*** Opening Supplied records ***
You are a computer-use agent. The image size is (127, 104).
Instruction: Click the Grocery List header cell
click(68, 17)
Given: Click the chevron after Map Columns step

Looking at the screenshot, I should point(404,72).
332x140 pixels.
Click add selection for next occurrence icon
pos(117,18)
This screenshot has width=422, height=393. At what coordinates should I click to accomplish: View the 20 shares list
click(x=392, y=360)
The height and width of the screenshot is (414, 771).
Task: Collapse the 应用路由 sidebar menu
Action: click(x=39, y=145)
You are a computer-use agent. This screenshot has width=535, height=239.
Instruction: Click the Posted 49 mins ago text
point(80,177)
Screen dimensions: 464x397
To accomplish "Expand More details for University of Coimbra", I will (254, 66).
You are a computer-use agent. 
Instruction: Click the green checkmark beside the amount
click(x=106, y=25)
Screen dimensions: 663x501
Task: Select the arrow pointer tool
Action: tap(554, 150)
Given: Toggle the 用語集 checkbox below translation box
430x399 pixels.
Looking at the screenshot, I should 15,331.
*** Closing Supplied records ***
*** Opening Supplied records ***
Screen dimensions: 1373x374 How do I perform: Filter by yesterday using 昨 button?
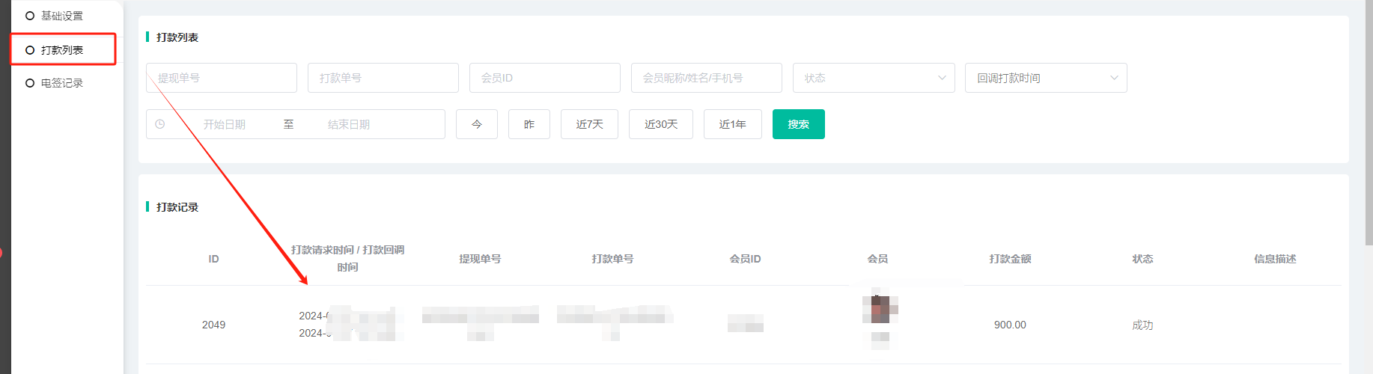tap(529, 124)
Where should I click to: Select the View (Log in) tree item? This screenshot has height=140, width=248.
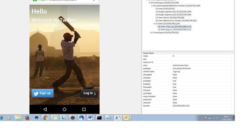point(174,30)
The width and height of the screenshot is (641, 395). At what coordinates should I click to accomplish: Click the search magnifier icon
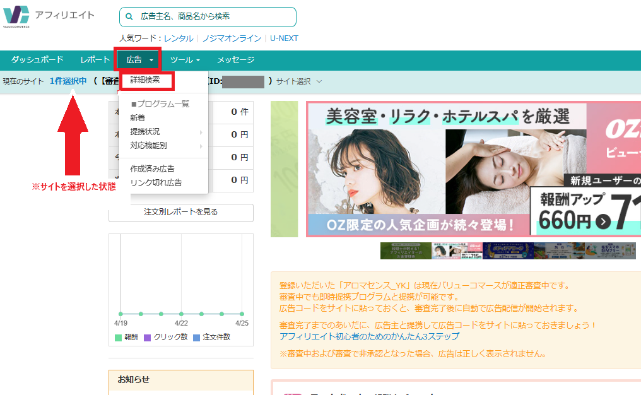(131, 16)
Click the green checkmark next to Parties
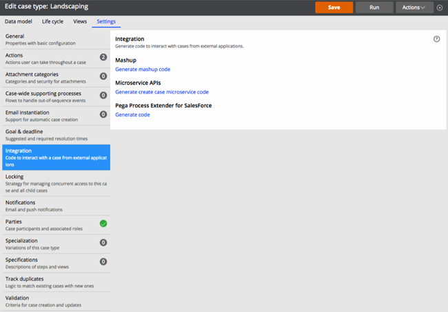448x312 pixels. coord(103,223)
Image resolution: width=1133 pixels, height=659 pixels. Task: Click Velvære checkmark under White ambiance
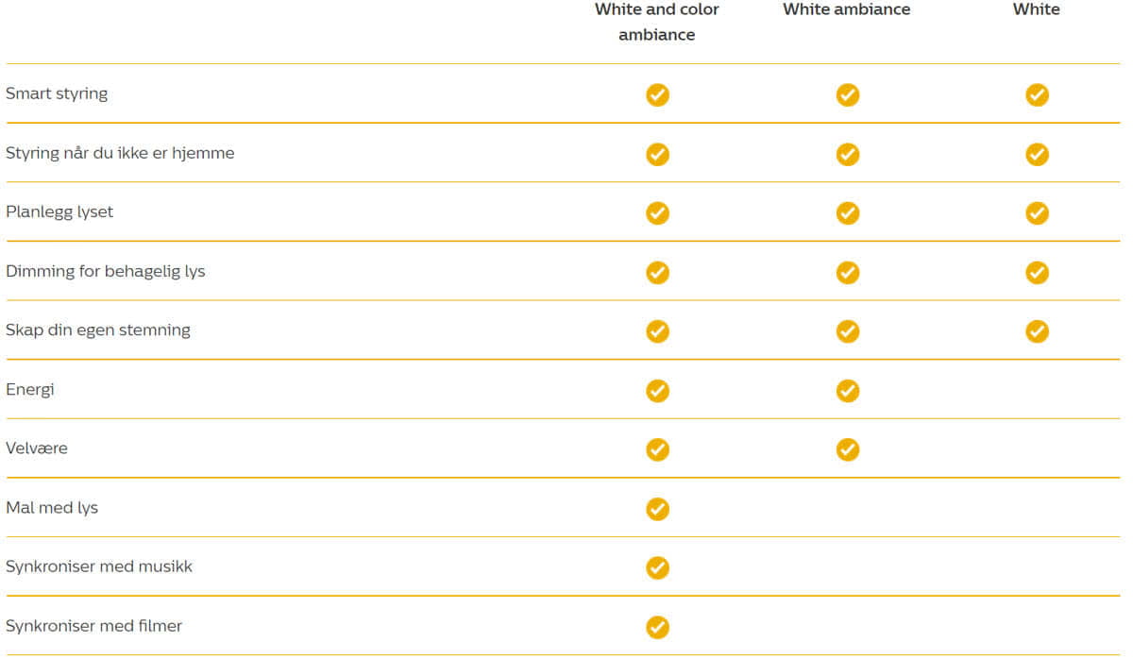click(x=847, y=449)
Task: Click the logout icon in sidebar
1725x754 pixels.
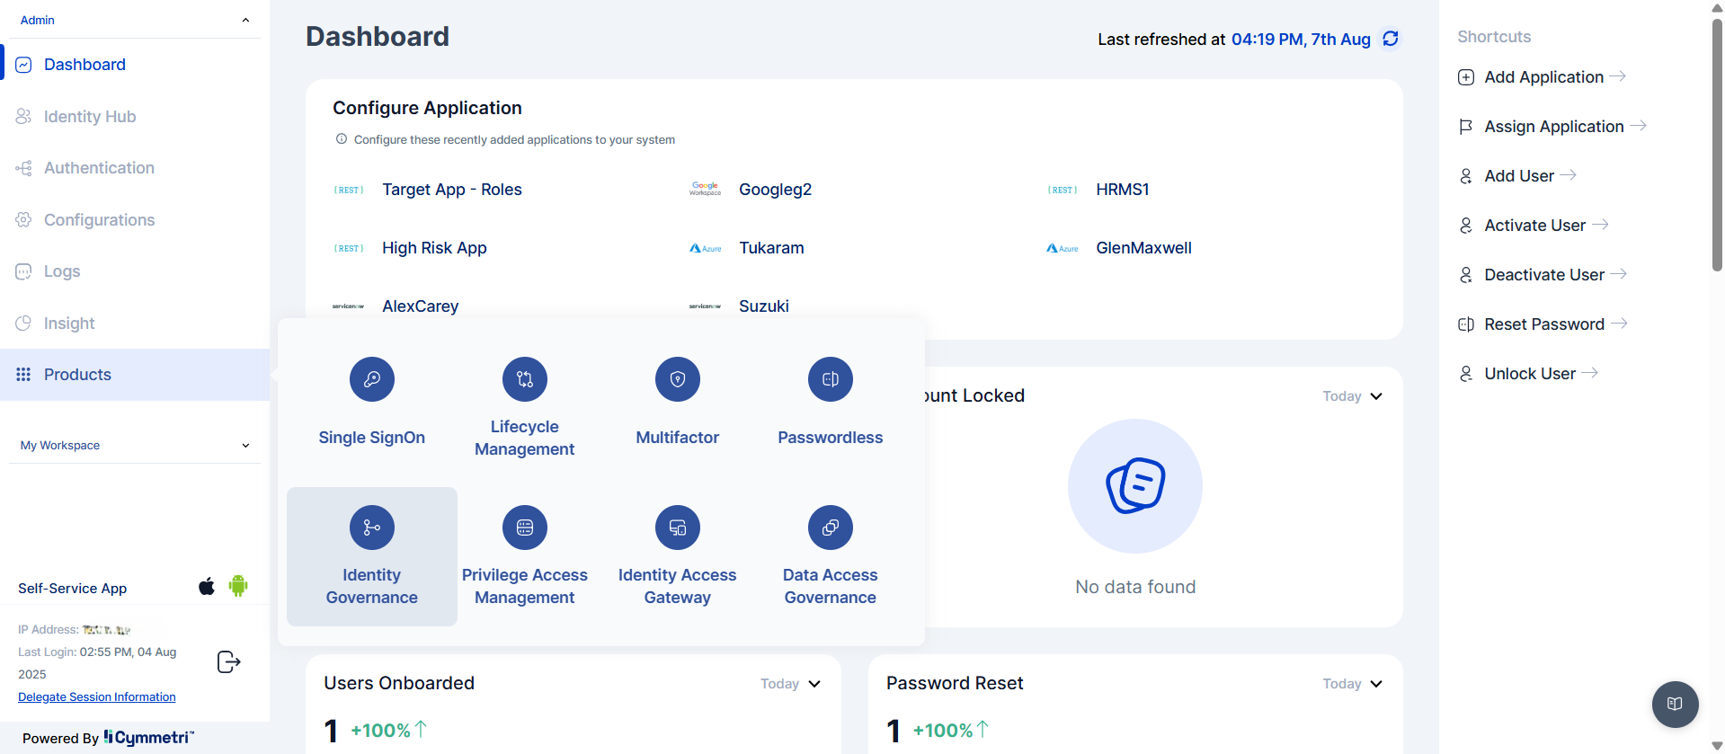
*** Closing Supplied records ***
*** Opening Supplied records ***
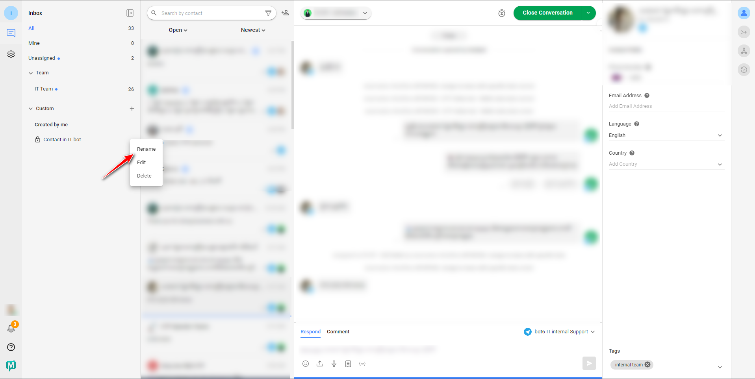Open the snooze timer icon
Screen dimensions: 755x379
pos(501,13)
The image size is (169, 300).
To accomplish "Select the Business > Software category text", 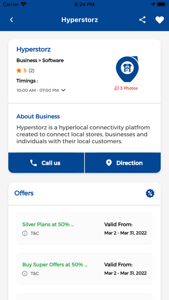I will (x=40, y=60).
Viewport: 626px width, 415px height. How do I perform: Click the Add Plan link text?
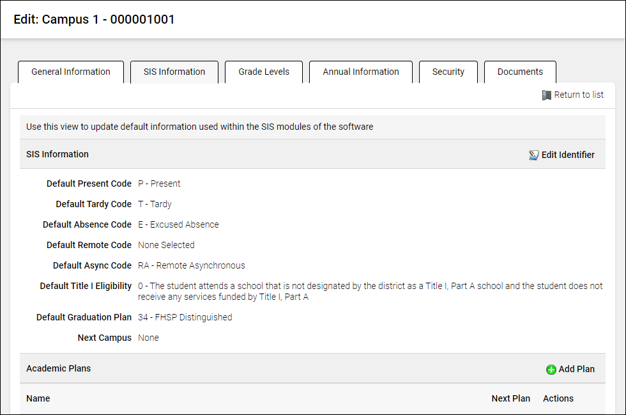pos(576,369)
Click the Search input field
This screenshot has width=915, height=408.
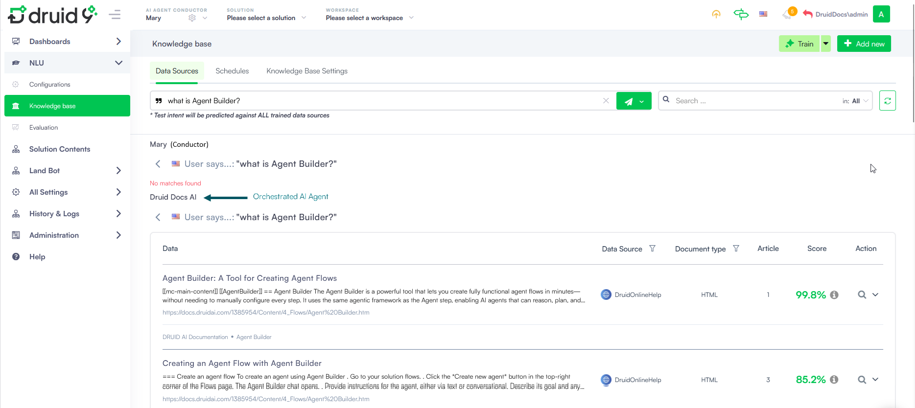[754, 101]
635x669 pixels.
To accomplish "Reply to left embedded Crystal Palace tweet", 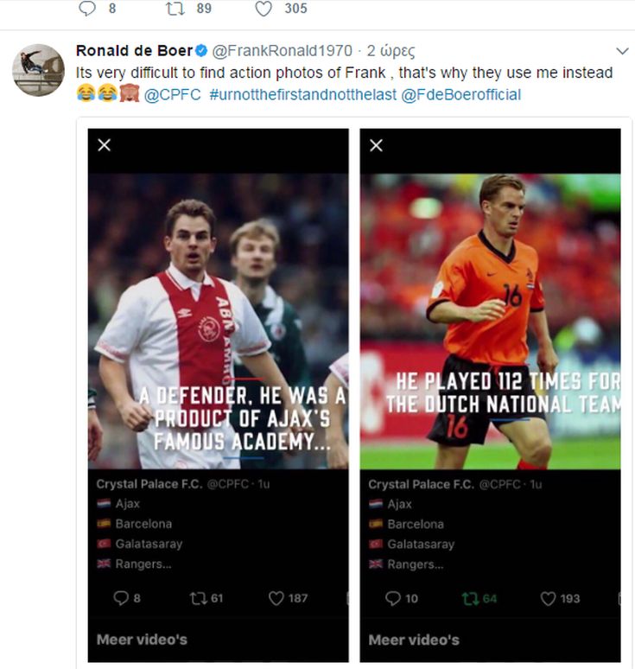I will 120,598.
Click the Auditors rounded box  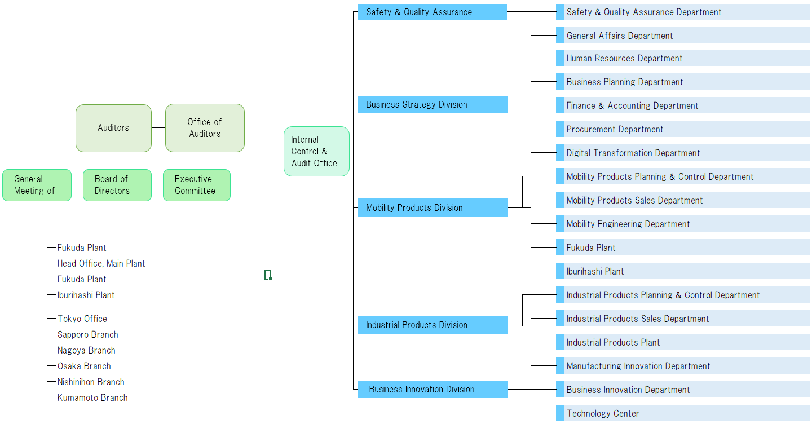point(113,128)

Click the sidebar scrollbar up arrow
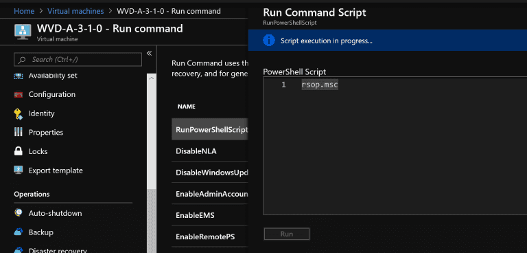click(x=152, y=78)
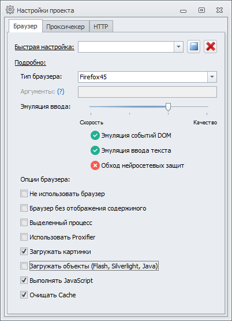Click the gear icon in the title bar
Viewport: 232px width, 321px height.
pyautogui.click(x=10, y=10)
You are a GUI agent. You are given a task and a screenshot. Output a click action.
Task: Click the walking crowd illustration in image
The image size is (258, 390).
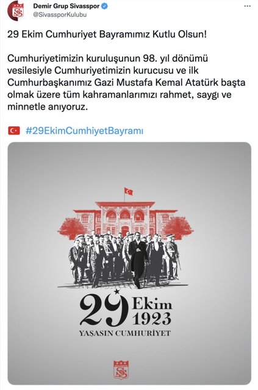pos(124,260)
*** Closing Supplied records ***
Task to complete>
Which lines of the records above contain the word "computer"? Show each of them.

Response area>
You are a computer-use agent. The image size is (127, 104).
You are a computer-use agent. This screenshot has width=535, height=239.
You are a computer-use agent. 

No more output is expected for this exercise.